Performing due diligence is a key aspect of onboarding a supplier. The supplier risk assessment is done by the third-party risk (TPR) assessor. For more information, see Get started with Risk Assessments Integration for Supplier Lifecycle Operations.
- The TPR manager approves the due diligence request.
- The inherent risk questionnaire is created and assigned to the TPR assessor.
- The TPR assessor submits the completed IRQ.
- Two risk assessment questionnaires are created and assigned to the supplier contact.
- The supplier contact logs in to the Supplier Collaboration Portal and completes the risk assessment questionnaires.
- A contract record is created with an approval. After the contract record is approved, the risk record is updated with the final rating.
- The supplier manager accepts the risk rating and closes the due diligence request.
Requirements for integrating Supplier Lifecycle Operations and Third-party Risk Management
- Install the Supplier Lifecycle Operations (com.snc.sn_supplier_mgmt) application from the ServiceNow® Store. For more information, see Install Supplier Case Management.

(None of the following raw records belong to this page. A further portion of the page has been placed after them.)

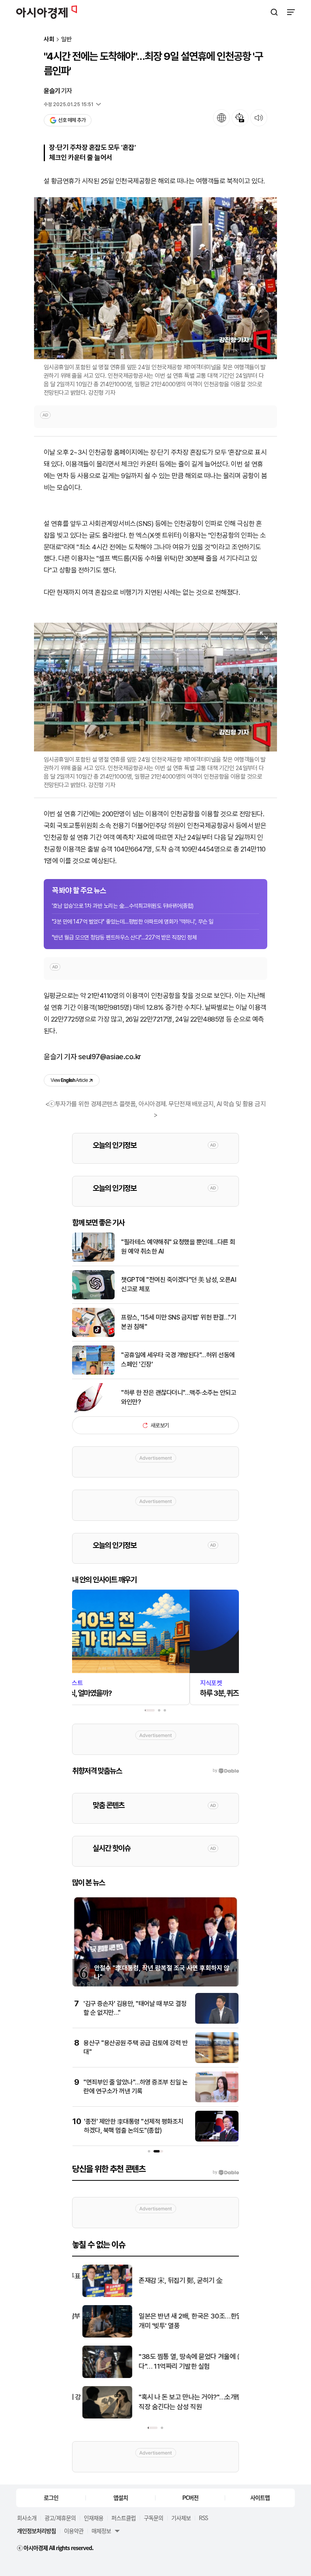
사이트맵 (260, 2497)
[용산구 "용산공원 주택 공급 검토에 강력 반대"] (217, 2061)
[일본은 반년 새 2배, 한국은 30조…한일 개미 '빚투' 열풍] (97, 2336)
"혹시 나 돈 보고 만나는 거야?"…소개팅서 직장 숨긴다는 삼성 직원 (183, 2402)
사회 (49, 39)
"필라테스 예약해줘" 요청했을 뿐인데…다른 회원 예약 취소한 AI (178, 1246)
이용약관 (73, 2531)
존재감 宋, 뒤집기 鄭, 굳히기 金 (171, 2280)
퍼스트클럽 (123, 2518)
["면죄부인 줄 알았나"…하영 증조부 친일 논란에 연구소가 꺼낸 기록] (217, 2100)
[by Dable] (226, 2172)
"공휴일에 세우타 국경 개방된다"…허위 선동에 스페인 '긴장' (178, 1359)
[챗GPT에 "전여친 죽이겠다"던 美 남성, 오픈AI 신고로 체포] (93, 1297)
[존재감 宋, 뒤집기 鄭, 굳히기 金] (97, 2295)
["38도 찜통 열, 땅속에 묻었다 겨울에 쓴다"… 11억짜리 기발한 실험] (97, 2376)
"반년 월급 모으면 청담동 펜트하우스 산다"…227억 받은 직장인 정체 (124, 937)
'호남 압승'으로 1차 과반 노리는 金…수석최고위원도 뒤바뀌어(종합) (123, 906)
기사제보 (181, 2518)
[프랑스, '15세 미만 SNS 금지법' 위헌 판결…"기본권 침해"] (93, 1335)
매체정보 (101, 2531)
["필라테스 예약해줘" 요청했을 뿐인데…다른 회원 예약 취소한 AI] (93, 1260)
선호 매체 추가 (71, 120)
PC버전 (190, 2497)
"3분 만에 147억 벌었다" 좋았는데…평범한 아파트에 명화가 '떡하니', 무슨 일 (132, 921)
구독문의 (153, 2518)
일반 (66, 39)
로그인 (51, 2497)
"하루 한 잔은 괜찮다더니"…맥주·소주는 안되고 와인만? (178, 1397)
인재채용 (93, 2518)
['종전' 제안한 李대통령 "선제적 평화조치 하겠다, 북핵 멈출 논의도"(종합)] (217, 2140)
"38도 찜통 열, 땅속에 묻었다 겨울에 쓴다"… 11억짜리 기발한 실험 (181, 2361)
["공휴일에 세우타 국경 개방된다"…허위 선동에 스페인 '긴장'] (93, 1373)
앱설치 (120, 2497)
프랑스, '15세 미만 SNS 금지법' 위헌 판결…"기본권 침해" (178, 1322)
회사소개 (26, 2518)
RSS (203, 2518)
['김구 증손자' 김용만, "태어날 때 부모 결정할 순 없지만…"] (217, 2022)
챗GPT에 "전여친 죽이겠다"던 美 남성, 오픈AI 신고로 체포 (178, 1284)
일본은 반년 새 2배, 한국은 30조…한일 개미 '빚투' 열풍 (180, 2321)
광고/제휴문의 (60, 2518)
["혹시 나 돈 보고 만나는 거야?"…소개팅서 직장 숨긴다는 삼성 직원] (97, 2417)
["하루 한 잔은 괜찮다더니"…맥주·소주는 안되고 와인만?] (93, 1410)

- Install and activate the Risk Assessments Integration for Supplier Lifecycle Operations (com.snc.sn_supplier_tprm) plugin.
- Install the Third-party Risk Management (com.sn_vdr_risk_asmt) application from the ServiceNow® Store. For more information, see Configuring Third-party Risk Management.
- Install and activate the GRC: Third-party Due Diligence Request (com.sn_tprm_onboarding) plugin.
Note:
You must have a license for Third-party Risk Management (formerly Vendor Risk Management) to take advantage of this better together solution.
Get started with Risk Assessments Integration for Supplier Lifecycle Operations
Get started with Risk Assessments Integration for Supplier Lifecycle Operations by completing these tasks:
- Create a supplier. For more information, see Create a supplier from the Source-to-Pay Workspace.
- Onboard a new supplier using playbooks. For more information, see Use the supplier onboarding playbook to onboard suppliers.
- The playbook creates a due diligence request. For more information about the fields in this activity, see Request due diligence for a third-party engagement.
- The supplier manager fills and submits a due diligence request, which is assigned to the TPR manager.Note:For each due diligence request, the system auto-assigns a unique ID number that starts with the prefix DDR.
- If the due diligence request is approved by the TPR manager, the inherent risk questionnaire (IRQ) is sent to the TPR assessor (internal stakeholder).
- After the TPR assessor submits the completed IRQ, the due diligence process begins.
- The due diligence process creates two risk assessments, each containing an external due diligence questionnaire, one for the third-party and another for engagement.
- After the supplier contacts complete and submit the external questionnaires from the Supplier Collaboration Portal, the TPR manager goes through the questionnaires and approves the due diligence request. For more information, see Complete a risk assessment from the Supplier Collaboration Portal.
- A contract record is created with an approval. After the contract record is approved, the risk record is updated with the final rating.
- After the supplier manager accepts the risk rating, an email is sent to the requester informing that the due diligence request has been successfully processed and approved.
- The supplier manager closes the due diligence request (case).
- As a supplier manager, you can use the risk assessment result data in combination with any other data to determine whether to continue or cancel the onboarding process.